Meditación y relajación

La primera diferencia entre relajarse y meditar se encuentra principalmente en la intención. En primer lugar, la relajación simplemente busca una mejora de la salud del individuo por medio de la consecución de un estado de calma. Normalmente si practicas la meditación tendrás un objetivo mucho más mental o espiritual y no sólo físico. Con la meditación podemos familiarizar nuestra mente con la virtud. Podemos desarrollar cualidades intrínsecas de la mente como la compasión, paciencia,generosidad y perdón.

ENTRENAMIENTO MENTAL:

En segundo lugar, en la meditación conlleva un entrenamiento mental que incrementa el nivel de concentración y atención del individuo. Con la relajación simplemente ejercitas el cuerpo (relajándolo) permitiendo que tu mente vague. La meditación te permite adiestrar tu mente mejorando tu memoria y la atención. La mente se mantendrá alerta, atendiendo al soporte que hayas elegido para anclar la atención durante la práctica meditativa, como la respiración, mantra etc.,

DISTINTOS OBJETIVOS:

En tercer lugar, otra posible distinción tendría que ver con el nivel calma obtenido. En la relajación obtenemos una agradable sensación de tranquilidad. Este es su objetivo. Esto normalmente se alcanza a través de la distensión progresiva de todos los músculos del cuerpo, llevando la atención a la respiración y a los sentidos. La relajación no consiste en “un hacer “es sencillamente una respuesta natural fisiológica que tú permites.

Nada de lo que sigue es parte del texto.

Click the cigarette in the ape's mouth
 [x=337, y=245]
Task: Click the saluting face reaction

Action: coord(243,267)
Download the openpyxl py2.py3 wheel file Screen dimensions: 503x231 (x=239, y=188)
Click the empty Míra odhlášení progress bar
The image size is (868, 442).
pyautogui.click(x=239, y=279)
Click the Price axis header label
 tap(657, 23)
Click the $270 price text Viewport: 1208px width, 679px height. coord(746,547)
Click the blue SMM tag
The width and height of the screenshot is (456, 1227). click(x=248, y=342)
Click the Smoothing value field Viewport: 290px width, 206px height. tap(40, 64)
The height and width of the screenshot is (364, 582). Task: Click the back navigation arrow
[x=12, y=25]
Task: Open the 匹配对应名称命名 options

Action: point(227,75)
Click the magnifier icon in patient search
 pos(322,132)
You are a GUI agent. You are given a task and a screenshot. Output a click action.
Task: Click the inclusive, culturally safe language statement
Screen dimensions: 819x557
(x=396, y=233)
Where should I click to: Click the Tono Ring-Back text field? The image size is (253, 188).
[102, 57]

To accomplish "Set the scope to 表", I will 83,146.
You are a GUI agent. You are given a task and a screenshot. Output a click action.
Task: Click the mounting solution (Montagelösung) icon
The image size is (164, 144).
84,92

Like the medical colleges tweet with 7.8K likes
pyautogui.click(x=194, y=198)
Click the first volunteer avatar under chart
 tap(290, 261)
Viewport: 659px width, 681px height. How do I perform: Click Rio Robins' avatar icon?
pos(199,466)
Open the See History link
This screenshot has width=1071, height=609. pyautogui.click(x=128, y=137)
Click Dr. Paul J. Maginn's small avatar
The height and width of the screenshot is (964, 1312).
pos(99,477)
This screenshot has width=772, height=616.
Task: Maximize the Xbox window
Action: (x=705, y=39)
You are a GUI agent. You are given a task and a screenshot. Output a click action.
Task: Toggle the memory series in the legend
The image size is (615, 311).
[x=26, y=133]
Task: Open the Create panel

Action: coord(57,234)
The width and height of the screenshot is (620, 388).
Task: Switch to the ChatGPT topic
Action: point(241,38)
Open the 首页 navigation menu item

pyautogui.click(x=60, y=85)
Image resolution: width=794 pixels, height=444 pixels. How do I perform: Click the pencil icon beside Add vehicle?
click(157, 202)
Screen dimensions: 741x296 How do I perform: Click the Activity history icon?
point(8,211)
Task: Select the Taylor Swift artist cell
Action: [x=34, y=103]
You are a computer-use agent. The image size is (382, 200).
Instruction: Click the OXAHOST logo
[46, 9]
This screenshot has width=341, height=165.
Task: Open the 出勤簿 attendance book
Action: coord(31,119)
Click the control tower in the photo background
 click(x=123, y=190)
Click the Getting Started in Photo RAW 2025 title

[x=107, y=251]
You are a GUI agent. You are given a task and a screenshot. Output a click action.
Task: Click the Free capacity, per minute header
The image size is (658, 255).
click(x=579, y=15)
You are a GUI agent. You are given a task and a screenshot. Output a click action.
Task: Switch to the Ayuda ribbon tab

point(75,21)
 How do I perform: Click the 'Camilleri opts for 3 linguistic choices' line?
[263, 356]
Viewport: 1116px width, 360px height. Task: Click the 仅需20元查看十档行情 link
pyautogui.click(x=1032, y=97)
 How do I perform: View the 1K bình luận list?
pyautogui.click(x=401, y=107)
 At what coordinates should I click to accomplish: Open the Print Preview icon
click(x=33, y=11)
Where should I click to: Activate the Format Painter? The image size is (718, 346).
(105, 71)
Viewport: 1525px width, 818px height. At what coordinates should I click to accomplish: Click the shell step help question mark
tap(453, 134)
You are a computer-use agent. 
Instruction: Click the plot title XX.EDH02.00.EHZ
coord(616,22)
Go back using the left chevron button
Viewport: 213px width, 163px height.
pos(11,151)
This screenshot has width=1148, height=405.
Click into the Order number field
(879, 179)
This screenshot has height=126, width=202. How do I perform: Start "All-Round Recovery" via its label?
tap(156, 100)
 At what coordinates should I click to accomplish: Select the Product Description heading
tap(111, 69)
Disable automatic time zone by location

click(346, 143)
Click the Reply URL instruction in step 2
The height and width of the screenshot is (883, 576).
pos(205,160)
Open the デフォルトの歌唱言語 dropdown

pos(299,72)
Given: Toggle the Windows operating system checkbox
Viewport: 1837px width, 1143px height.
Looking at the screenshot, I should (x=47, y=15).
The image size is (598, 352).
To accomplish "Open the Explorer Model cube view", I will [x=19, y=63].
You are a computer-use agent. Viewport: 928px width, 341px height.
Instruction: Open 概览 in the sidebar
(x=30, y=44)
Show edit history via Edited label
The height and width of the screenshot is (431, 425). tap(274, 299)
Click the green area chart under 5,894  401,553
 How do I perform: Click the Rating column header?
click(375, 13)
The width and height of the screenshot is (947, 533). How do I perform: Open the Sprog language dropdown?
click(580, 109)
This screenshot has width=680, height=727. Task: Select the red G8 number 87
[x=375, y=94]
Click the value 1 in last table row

La meditación sin embargo, no pretende la consecución de un estado de relax. En muchas ocasiones la meditación pueda ir acompañada de una sensación de calma y relajación. Sin embargo tal cosa no siempre ocurre. La meditación es además un amplio abrazo de todos los posibles humores, emociones y corrientes de tu ser; ésa es su sencillez y por otro lado, el desafío que nos propone. Es por esto, que la práctica de meditación resulta tan eficaz a la hora de enfrentar estados emocionales negativos ayudándonos a regular mejor nuestras emociones.

POSICIÓN CORPORAL:

Otra diferencia entre relajarse y meditar a tener en cuenta sería la actitud corporal. Durante la relajación se busca que mantengas el cuerpo en una posición cómoda para liberar tensiones. En la meditación estamos buscando mantener la atención, estar alerta. Esto resulta más fácil conseguirlo si mantienes la espalda erguida y con una postura corporal firme. En muchas tradiciones se mantienen las piernas cruzadas y las manos sobre las rodillas, en el regazo. De cualquier forma, son posibles además otras posturas de meditación. Podemos practicar en silla o tumbado (siempre que seamos capaces de mantener la atención y no sucumbir al sueño).